■ EXERCISE DIRECTIONS: Find the lines below that contain the string "next". Copy each one.

:: DATA LISTING ::

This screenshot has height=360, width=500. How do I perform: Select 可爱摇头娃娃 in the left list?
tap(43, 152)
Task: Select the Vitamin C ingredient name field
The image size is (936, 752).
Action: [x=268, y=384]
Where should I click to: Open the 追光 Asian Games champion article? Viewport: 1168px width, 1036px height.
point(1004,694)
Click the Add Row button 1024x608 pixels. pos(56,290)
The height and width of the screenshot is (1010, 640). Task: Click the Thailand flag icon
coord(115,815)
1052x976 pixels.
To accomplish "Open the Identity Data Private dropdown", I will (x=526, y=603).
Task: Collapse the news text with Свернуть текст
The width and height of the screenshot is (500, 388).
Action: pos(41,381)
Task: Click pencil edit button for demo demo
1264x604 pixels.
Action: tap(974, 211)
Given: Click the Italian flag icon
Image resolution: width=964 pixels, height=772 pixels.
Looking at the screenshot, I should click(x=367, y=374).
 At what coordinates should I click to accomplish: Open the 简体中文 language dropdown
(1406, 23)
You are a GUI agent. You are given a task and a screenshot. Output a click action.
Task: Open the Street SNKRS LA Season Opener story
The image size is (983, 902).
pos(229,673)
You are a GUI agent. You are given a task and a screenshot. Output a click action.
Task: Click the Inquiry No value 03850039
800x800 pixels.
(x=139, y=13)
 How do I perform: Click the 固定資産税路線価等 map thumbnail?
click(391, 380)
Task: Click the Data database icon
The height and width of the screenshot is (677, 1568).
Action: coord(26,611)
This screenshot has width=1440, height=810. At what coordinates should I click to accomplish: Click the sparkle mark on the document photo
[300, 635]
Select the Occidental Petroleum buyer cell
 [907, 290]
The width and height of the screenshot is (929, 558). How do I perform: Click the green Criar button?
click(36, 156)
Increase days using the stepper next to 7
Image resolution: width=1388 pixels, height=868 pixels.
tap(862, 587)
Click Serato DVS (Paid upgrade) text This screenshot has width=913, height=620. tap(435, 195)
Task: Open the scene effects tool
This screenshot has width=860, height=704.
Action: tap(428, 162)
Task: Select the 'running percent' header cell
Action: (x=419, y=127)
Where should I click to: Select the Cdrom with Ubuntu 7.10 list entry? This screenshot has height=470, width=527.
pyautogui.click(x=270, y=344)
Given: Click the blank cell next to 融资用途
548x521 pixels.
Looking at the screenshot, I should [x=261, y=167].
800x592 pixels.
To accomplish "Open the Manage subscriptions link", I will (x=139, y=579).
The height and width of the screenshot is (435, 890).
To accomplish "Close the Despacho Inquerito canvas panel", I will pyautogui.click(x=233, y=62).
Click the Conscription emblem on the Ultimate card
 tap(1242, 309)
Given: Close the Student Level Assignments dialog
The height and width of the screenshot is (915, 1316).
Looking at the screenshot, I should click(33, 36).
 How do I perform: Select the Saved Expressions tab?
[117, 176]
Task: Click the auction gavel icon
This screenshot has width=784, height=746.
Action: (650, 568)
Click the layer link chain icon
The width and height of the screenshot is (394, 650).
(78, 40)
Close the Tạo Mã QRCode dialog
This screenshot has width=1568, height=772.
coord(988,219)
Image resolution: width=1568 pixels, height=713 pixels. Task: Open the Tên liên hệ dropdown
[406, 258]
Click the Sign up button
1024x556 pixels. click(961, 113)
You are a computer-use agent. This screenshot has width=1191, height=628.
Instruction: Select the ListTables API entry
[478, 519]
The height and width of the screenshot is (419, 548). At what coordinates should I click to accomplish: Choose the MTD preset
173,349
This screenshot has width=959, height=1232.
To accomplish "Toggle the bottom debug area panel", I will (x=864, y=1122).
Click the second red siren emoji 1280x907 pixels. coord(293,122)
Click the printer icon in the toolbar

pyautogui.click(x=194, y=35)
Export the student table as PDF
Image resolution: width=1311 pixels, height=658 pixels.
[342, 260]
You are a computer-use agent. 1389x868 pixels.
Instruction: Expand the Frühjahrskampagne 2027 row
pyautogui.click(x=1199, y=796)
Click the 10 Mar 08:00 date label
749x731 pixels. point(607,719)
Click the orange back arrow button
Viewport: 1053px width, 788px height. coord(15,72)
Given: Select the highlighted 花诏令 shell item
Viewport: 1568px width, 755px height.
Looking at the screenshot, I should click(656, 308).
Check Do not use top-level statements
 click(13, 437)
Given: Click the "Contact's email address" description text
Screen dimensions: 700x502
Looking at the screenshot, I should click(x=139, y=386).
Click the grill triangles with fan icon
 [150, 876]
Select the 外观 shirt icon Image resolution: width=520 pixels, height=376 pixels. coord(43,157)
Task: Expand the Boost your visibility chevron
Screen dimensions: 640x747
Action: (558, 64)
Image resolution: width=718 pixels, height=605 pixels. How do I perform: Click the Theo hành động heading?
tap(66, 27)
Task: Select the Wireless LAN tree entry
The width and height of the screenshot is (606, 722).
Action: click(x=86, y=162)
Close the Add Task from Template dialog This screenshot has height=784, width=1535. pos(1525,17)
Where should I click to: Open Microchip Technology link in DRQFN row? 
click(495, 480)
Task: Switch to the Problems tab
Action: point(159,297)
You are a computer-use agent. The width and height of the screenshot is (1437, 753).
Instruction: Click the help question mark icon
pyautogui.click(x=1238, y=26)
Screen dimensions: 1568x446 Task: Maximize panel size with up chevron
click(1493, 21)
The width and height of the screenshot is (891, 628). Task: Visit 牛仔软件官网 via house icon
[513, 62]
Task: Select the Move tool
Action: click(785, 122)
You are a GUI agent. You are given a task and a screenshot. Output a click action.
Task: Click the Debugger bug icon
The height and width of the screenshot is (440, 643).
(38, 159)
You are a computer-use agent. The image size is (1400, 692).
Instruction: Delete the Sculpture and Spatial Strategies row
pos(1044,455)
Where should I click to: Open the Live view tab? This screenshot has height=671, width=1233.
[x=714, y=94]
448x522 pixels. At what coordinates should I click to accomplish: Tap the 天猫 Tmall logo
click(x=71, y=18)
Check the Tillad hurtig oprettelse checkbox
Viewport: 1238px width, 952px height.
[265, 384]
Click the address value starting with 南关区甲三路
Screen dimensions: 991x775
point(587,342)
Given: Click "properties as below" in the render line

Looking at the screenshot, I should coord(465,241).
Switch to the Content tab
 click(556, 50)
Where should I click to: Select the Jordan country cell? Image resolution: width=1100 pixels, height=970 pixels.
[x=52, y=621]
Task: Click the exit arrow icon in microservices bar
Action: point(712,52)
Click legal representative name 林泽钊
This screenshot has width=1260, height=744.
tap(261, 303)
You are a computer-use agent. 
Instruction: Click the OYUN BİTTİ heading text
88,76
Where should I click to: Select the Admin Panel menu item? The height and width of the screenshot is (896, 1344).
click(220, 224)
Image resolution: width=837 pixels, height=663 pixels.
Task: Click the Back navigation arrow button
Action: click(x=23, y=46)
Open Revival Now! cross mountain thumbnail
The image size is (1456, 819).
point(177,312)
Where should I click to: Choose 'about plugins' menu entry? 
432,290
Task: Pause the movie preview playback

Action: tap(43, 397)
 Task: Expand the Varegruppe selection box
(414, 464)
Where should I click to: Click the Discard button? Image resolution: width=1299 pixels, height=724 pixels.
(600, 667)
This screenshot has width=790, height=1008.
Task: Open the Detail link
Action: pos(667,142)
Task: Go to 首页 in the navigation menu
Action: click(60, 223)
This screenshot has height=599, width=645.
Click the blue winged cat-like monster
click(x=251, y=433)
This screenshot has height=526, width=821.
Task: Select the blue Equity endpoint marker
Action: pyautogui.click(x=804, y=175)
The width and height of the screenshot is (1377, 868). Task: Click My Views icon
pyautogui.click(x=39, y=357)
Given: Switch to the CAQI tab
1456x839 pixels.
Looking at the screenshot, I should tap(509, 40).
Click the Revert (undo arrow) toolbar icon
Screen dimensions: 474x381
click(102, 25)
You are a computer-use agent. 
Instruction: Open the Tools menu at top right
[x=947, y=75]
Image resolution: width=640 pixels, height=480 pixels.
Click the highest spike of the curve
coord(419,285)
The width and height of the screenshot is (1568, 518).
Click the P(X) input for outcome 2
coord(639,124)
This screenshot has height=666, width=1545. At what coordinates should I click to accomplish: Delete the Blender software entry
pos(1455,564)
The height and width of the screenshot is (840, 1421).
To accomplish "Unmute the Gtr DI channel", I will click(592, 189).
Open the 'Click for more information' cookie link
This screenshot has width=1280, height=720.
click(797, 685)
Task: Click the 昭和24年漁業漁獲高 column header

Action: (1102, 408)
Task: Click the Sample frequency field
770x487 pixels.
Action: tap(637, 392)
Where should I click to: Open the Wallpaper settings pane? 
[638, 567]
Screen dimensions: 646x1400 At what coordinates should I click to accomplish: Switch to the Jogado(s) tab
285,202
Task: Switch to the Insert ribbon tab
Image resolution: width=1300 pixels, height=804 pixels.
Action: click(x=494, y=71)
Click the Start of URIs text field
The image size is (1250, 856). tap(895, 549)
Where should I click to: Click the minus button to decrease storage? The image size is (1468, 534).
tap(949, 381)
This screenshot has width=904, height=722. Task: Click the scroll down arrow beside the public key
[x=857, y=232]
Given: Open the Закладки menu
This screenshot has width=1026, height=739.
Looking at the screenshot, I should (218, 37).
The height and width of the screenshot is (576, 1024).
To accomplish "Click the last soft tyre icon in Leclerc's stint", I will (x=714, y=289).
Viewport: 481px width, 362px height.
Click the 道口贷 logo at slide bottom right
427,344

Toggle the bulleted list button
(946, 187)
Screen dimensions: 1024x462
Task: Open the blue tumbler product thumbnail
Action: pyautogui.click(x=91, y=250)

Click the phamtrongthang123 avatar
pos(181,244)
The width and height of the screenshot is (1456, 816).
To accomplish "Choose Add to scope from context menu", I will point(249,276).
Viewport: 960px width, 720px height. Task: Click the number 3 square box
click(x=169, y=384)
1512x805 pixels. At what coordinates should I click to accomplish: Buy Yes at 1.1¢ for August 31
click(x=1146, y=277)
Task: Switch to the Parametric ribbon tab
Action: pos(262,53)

:::

■ SOLUTION TO THE EXERCISE:
Increase days using the stepper next to 7
Given: Click the blank cell next to 融资用途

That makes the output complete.